El horizonte manchego se muestra inmenso y monótono a la vista, desde la ventana enrejada del camaranchón de la casa de mi amo, que Dios lo tenga en su gloria. Mirar de fijo y por un buen rato los terrones del camino incandescente por el sol de la siesta produce dolor en los ojos ya cansados de la edad y hasta se diría, cuando los entrecierro por la fuerza del fuego de arriba, que se deja ver como un polvillo humeante salido de las patas de un caballo y sobre él un jinete que trota, fantasmal, hacia el horizonte que no se sabe dónde se quiebra. Así, como ahora, salimos la primera vez él y yo. Dicen que don Alonso había dado en loco porque hacía lo que otros muchos no hacen ni harán jamás: primero leer, leer mucho, con pasión, con atención, con entrega. Pocos de mis paisanos han tenido voluntad y capacidad para leer los libros que recogen la vida de Amadís, de Palmerín, de Belianís, de Esplandián, de Lisuarte, de Olivante como mi señor don Alonso, y menos han sido en el mundo los que tanto se han identificado con las ejemplares conductas de tales caballeros que quisieran imitarlas en todo y por todo, ya fuera en amar limpiamente a sus damas sin defraudarlas jamás, ya en acudir prestos a enmendar cualquier tropelía que el fuerte hiciese al débil, y a castigarlo aunque luego se escondiese en el mismo centro de la tierra. Mi señor—bien lo sé para mí, pero disgustará que lo diga— era un santo, de puro bueno, y el hombre con la razón mejor puesta que he conocido. Pero para ellos, para todos ellos no era más que un loco, y que si Dios no se hubiese apiadado de él, como lo hizo, llevándoselo a su lado, la familia de aquí abajo hubiese tenido que ingresarlo en el hospital de locos de Toledo o de Ciudad Real, en donde hubiese habido menor lista de espera. Pero, ¡juro por Dios, lector de dentro de cuatrocientos años, que mi amo jamás estuvo loco! ¿O es que tú también piensas que se puede despreciar por loco a quien sale generosamente al camino para ayudar a unos y a otros y, sobre todo, para sembrar un ideal?

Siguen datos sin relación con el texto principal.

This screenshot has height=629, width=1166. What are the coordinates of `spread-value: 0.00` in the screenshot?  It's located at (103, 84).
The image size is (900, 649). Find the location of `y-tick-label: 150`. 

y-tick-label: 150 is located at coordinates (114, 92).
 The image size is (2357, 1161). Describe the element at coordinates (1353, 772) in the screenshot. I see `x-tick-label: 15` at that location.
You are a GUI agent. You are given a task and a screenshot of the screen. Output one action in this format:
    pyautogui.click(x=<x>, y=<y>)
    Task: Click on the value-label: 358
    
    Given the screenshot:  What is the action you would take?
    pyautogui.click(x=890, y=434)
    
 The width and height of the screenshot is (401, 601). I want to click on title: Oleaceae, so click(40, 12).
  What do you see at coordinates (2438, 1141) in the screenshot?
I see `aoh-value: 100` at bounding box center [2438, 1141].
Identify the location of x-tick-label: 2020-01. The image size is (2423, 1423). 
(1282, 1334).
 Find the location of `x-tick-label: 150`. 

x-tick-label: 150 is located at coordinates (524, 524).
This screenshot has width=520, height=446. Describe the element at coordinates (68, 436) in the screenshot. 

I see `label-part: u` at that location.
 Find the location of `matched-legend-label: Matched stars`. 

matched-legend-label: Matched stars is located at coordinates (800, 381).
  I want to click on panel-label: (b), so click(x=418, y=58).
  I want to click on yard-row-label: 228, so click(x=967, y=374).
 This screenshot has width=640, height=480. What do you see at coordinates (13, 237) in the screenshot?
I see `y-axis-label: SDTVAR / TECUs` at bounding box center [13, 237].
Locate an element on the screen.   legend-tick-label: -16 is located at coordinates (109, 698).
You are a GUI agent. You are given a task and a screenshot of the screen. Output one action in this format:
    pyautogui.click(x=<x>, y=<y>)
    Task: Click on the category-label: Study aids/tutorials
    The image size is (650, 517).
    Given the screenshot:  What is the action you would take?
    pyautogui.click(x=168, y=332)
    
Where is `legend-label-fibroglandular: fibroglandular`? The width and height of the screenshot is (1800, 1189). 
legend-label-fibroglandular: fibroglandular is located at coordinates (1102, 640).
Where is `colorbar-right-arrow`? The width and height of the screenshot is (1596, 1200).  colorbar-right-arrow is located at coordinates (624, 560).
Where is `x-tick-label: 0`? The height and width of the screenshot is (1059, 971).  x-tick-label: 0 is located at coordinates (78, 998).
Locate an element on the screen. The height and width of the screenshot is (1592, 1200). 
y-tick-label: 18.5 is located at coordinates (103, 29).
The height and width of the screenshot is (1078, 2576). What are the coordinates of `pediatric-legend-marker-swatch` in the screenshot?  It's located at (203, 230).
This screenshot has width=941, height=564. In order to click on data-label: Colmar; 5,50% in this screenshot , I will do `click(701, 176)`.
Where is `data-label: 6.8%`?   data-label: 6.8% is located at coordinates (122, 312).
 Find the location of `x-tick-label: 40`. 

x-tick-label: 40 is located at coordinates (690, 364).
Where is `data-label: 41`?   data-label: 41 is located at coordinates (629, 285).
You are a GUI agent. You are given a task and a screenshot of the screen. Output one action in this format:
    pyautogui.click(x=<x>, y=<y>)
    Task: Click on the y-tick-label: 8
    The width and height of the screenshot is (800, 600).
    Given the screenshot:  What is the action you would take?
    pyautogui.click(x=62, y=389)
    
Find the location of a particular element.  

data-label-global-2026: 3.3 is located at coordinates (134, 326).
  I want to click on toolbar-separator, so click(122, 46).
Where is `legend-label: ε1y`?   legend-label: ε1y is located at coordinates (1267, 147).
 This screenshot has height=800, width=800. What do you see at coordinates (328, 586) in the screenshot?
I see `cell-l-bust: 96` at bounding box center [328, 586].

Para mí que su error fue no darse cuenta de que sus conciudadanos no tenían su misma capacidad de ilusionarse, que, más que encantados, estaban desencantados del diario vivir. Mi señor don Alonso quiso echar los granos de una hermosa utopía en los surcos y besanas que estaban cerrados de puro resecos. Fue por los caminos con la verdad—su verdad—ofrecida a todos, y aquella verdad, como su orinado peto y su quebrada lanza, se le fue haciendo poco a poco desengaño. Y eso que no le dio tiempo a enterarse (no se lo quise decir para no amargarle más los que fueron sus últimos días) de que fue el bachiller Carrasco, que se fingía su mejor amigo, el que le ocasionó el peor de los disgustos en la playa de Barcelona, que era como una infinita Mancha de agua salobre y amarga. Ni vivió loco ni murió cuerdo, como se empeñó en decir por el pueblo el hipócrita de Sansón, a quién Dios confunda por su mala trapacería. Se la tenía jurada a mi señor desde aquella ocasión en que lo tiró del caballo. ¡Cuántas veces don Alonso perdonó los golpes recibidos y qué poco que perdonan y olvidan los demás! Yo mismo me doy golpes de pecho porque algunas veces no entendí a mi señor y creí, como todos, que andaba muy lejos de sus cabales. Pero ahora que estoy repasando lo que sobre él escribió aquel soldado que nos enseñó a todos a hablar, me doy cuenta de que solo una idea fija le hizo moverse por en medio de la incomprensión y la burla general: replantar un mundo hermoso, coherente, armónico, en el que había soñado, sobre los terrones informes de un erial de fealdad, de incoherencia, de desarmonía. Él hablaba mientras a su alrededor el coro rebuznaba. Ésa fue la que dieron en llamar su locura. ¿No te parece, lector de dentro de cuatrocientos años, que más bien fue la heroica, casi santa cordura de un buen hombre entre tantos mezquinos y mediocres, que no supieron estar a la altura de las circunstancias?